Porsche Top 5 Series: la massima sportività della 919 Hybrid Evo [VIDEO]

Messi in evidenza gli aspetti salienti

Un filmato dedicato al modello che omaggia i risultati sportivi conquistati dal prototipo da competizione nel WEC
Porsche Top 5 Series: la massima sportività della 919 Hybrid Evo [VIDEO]

Il legame tra Porsche e le gare di durata è particolare quanto coinvolgente. Non si parla solo di quanto conquistato negli anni, ma anche di quanto ottenuto di recente, sino a proporre un esempio estremo di tecnologia sportiva, rappresentato dalla 919 Hybrid Evo.

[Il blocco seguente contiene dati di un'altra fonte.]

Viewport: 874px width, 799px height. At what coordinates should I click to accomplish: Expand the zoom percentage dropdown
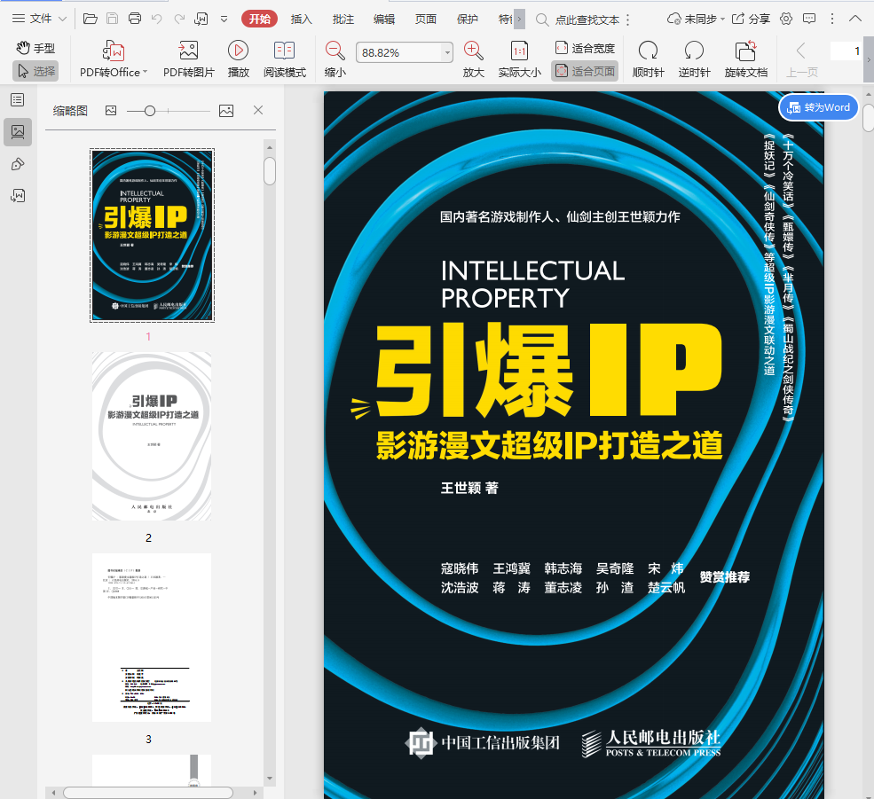pos(445,53)
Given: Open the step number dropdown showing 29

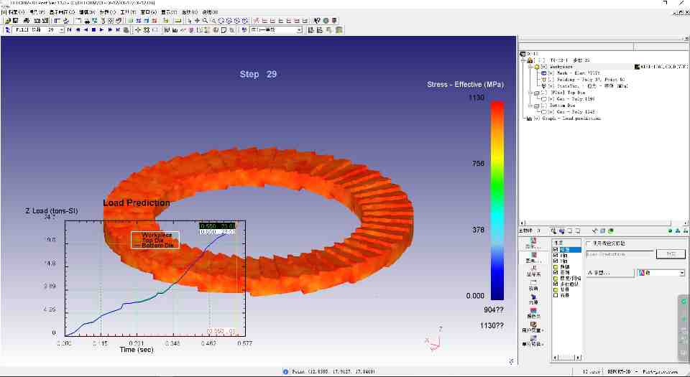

Una nuova icona del marchio

Accompagnati nell’occasione da Stephen Mitas, Technical Project Leader, oltre ai due piloti specialisti Timo Bernhard e Neel Jani, si percorre un piccolo viaggio attorno alle caratteristiche e alle qualità dinamiche espresse dalla vettura in pista.
Iniziando dalle sospensioni, figurano soluzioni ottimizzate proprio considerando la stessa architettura, in modo da massimizzare le prestazioni complessive e la tenuta, così come gli affinati elementi di congiunzione dei bracci, considerando le elevatissime prestazioni e il ruolo di un’efficiente base meccanica per conseguire il massimo risultato. Una lotta contro il cronometro costante e coinvolgente.
Importanti anche gli pneumatici, il quarto punto di questa disamina. Come per ogni atleta, anche nel caso di una vettura da competizione, seppur celebrativa, le “scarpe” risultano fattori importanti. In questo caso si tratta si specifiche Pilot Sport sviluppate da Michelin, che traducono su asfalto la forte spinta proposta dall’architettura propulsiva ibrida. Nel corso del filmato si fa cenno anche alla fase di pit-stop, uno degli numerosi aspetti cruciali all’interno di una competizione.
Giungendo sul podio si parla quindi di idraulica. Un termine nel gergo sportivo abbinato alla variegata architettura elettronica di un prototipo o di un’auto da competizione. Soluzioni che agiscono con le diverse componenti, come ad esempio un sistema di riduzione della resistenza che agisce in particolare sull’alettone posteriore, in simbiosi con l’aerodinamica complessiva del mezzo. Oppure un Brake-by-wire che agisce su tutte le ruote o una postazione di comando avveniristica ed essenziale, tramite cui il pilota può effettuare tutte le regolazioni necessarie durante le prove o gli appuntamenti di gara.
Si giunge di seguito all’aerodinamica, uno dei segreti più funzionali di un progetto ad elevate prestazioni. Serve un cuore potente, ma soprattutto una veste che traduca la spinta in modo progressivo e brillante. In questo caso si nota una configurazione schiacciata, filante e chiusa, con diversi elementi e un ampio diffusore che contribuisce nell’effetto deportante. Sul tracciato del Nürburgring, la Porsche 919 Hybrid Evo ha raggiunto ad esempio i 369 km/h di velocità massima.
Al vertice, infine, figura un cuore pulsante e potente. Un’architettura composta da un motore termico posizionato nella zona posteriore da 750 cavalli a cui sommare un’unità elettrica sull’assale anteriore da 440 cavalli, per complessivi 1160 cavalli di spinta.